One of MY Best Meals Ever!

Cooking, for me, like a good meal, has many layers. Many things considered, I enjoy doing it as a creative outlet and it is fun to be inspired by someone who sparks that creativity and has a good appetite. Yesterday I decided I wanted to do a nice meal for my friend Joy who has spent the last week with me and has been a wonderfully easy person to have visit and to say thanks for her reciprocated hospitality.

I did this based on the meals she has been ordering when we dine out and the meal came together without a hitch... and like magic, afterward, the pots-and-pan and dishes had all been washed!

Macadamia Nut Crusted fillet of Ono and Shrimp on a bed of Gingered Spinach, Roasted Purple Sweet Potato, Lilikoi Butter Sauce, Black Sesame Seed garnish
We could have licked the plates in the privacy of my home but we didn't ;)

Sunday, September 1, 2013

Ana'ole - Green Sea Turtle #4: A Turtle Tale

Bittersweet and melancholy were the two words that I though were going to color my mood this past Thursday as I attended the release of six juvenile green sea turtles into the clear blue-green. As you may remember last year I entered a contest sponsored by the Maui Ocean Center (MOC) to name the baby honu (turtle). My name, for turtle number 4, Ana'ole, was chosen and ever since, I have had a special connection with the flippered-and-hard-shelled hatchling.
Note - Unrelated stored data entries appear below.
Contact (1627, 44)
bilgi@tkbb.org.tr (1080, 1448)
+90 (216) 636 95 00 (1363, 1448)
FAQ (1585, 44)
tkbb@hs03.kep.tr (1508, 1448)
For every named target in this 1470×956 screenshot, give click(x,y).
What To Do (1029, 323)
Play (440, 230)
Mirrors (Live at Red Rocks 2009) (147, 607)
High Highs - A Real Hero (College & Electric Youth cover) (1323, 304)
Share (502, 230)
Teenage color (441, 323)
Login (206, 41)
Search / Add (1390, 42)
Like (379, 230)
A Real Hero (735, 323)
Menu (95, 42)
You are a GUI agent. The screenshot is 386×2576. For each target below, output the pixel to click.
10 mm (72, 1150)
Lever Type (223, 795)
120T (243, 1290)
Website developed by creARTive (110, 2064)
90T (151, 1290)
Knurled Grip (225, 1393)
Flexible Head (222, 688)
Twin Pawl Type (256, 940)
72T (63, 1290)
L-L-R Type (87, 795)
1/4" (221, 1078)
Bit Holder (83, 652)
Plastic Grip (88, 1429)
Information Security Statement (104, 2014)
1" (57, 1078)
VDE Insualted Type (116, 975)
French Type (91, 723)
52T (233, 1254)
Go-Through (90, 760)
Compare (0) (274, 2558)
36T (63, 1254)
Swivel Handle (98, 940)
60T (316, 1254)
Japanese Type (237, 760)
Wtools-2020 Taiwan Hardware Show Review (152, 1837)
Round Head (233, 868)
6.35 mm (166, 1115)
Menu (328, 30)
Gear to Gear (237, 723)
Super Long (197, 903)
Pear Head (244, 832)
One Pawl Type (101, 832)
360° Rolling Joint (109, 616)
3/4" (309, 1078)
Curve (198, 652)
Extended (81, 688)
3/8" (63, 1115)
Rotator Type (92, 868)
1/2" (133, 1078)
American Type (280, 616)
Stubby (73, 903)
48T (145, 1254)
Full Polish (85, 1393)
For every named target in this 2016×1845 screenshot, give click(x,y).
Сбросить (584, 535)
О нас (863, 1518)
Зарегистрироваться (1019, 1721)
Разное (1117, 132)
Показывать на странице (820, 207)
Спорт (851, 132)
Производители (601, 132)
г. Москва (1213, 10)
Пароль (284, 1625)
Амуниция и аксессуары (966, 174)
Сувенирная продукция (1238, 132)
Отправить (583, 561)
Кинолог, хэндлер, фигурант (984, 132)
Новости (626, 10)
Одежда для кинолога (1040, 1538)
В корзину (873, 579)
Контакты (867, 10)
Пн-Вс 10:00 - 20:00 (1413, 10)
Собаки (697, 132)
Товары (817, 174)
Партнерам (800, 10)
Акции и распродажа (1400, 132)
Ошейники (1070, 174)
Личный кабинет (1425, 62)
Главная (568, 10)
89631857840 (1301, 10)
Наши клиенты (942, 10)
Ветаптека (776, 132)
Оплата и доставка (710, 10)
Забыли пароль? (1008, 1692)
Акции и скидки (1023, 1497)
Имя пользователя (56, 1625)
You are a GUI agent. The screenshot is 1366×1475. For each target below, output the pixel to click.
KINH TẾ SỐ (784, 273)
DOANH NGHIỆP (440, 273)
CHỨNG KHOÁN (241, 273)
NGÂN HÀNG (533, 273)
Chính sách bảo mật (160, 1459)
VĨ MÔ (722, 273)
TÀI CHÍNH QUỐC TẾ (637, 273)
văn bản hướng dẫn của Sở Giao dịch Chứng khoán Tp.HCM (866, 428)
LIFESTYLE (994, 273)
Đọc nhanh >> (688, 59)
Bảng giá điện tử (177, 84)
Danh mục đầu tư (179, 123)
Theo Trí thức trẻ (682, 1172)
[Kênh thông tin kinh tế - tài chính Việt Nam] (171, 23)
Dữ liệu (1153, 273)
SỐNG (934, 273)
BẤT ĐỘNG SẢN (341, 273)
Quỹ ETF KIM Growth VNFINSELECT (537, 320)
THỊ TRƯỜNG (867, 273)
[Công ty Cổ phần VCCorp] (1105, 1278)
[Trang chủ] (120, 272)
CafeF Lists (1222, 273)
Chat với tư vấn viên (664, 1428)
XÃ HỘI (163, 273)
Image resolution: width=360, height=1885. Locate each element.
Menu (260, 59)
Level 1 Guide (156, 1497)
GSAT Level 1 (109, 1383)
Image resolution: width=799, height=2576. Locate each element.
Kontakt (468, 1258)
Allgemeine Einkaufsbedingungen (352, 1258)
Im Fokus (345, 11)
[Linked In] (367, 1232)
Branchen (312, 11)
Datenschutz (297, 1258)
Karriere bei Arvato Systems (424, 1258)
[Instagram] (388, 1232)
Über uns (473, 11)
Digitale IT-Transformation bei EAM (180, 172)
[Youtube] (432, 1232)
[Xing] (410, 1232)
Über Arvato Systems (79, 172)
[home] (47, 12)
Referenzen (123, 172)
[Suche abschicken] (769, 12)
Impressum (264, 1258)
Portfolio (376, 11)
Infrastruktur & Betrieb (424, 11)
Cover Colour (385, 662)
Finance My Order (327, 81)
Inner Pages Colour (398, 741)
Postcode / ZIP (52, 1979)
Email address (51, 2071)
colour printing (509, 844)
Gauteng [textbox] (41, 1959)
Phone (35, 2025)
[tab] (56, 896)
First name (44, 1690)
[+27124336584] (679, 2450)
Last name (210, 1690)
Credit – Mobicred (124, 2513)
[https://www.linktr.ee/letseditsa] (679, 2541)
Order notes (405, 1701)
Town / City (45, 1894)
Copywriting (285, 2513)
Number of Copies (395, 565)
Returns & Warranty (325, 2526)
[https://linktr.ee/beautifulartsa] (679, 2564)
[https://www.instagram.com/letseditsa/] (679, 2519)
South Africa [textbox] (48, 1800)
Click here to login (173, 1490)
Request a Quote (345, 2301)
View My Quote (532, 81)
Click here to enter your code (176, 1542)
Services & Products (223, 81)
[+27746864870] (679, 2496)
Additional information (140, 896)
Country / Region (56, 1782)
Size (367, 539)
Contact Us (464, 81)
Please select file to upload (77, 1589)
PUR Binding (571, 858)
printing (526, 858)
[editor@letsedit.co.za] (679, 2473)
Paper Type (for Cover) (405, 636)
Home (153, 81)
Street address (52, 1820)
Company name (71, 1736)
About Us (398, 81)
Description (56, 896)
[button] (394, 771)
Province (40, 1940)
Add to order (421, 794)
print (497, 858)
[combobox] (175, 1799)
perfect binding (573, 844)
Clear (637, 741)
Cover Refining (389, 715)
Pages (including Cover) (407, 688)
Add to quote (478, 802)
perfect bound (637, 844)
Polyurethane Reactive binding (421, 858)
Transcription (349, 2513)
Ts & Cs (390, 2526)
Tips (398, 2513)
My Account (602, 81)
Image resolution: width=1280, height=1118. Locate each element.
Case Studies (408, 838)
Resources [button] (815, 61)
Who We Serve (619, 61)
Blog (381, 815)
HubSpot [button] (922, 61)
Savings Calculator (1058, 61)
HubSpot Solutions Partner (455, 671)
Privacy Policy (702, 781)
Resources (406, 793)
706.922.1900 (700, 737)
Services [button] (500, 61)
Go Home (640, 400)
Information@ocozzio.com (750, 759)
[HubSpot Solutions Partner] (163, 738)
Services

Green sea turtles can live in excess of one-hundred-years old, so Ana'ole, pictured below, is no more than a mere infant: 46 pounds and about 18 inches long, from top to tip of the shell. Microchips imbedded in the back flippers were scanned and recorded, measurements taken, identifying markings retouched and Dremelled into the shell all in preparation for the  return home to the sea from whence her ancestors came.

The tail measurement seems an odd piece of data to record but quite vital (I discovered) when I asked of Ana'ole, "Male or female?"

They didn't know. The sex of the turtles is not apparent until they are about twenty to twenty-five years of age, and is determined by the length of the tail: females having shorter tails and males longer ones.

After a chanted blessing in Hawaiian to sanction the event, each honu was taken down one of two lanes leading to the water and set free.

I watched Ana'ole disappear quickly as if becoming one with the ocean to begin a new life in the waters surrounding the Hawaiian Islands. Aloha, Ana'ole. A hui hou kakou (Aloha, Ana'ole. Until we meet again).